* Problem description *
Your answer should be the lines below from the one holding "Task: Open the Language menu" through the one holding "Click the Content-Type header label", copied exactly and with nothing else.

* Information provided *
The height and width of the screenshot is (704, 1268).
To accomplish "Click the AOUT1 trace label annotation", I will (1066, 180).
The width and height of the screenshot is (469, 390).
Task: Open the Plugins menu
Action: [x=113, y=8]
* * *
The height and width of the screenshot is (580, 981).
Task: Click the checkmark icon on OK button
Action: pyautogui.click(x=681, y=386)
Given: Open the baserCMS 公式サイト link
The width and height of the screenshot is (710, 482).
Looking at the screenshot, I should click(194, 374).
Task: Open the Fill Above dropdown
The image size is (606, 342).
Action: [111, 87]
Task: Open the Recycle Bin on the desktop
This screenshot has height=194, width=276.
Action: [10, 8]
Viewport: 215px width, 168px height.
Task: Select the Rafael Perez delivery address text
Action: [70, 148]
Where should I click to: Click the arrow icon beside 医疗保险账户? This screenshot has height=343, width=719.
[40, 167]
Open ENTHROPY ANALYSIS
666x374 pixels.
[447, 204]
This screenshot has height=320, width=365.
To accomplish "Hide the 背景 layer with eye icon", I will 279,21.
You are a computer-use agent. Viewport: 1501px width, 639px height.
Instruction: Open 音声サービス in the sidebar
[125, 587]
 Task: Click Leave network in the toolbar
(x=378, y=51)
--
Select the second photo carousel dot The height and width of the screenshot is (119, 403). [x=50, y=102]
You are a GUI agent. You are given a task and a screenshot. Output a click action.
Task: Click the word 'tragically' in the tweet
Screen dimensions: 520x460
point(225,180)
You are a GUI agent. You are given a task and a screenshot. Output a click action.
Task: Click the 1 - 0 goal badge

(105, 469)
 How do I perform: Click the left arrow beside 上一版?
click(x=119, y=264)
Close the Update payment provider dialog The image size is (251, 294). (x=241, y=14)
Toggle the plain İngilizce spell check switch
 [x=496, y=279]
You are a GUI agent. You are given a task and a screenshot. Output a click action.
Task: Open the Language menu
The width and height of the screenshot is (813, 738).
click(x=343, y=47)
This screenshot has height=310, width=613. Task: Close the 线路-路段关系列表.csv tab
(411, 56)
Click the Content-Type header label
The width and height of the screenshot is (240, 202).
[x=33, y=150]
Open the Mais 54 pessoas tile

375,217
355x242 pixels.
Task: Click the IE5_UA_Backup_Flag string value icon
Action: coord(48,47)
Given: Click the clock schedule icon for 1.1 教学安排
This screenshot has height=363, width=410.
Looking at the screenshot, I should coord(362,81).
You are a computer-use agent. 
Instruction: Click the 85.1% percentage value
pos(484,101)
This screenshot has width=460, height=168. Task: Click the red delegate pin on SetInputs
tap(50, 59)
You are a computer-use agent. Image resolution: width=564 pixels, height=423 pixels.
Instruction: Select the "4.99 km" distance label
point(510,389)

* Problem solution *
Task: Open the Language menu
The width and height of the screenshot is (813, 738).
click(x=343, y=47)
This screenshot has height=310, width=613. Task: Close the 线路-路段关系列表.csv tab
(411, 56)
Click the Content-Type header label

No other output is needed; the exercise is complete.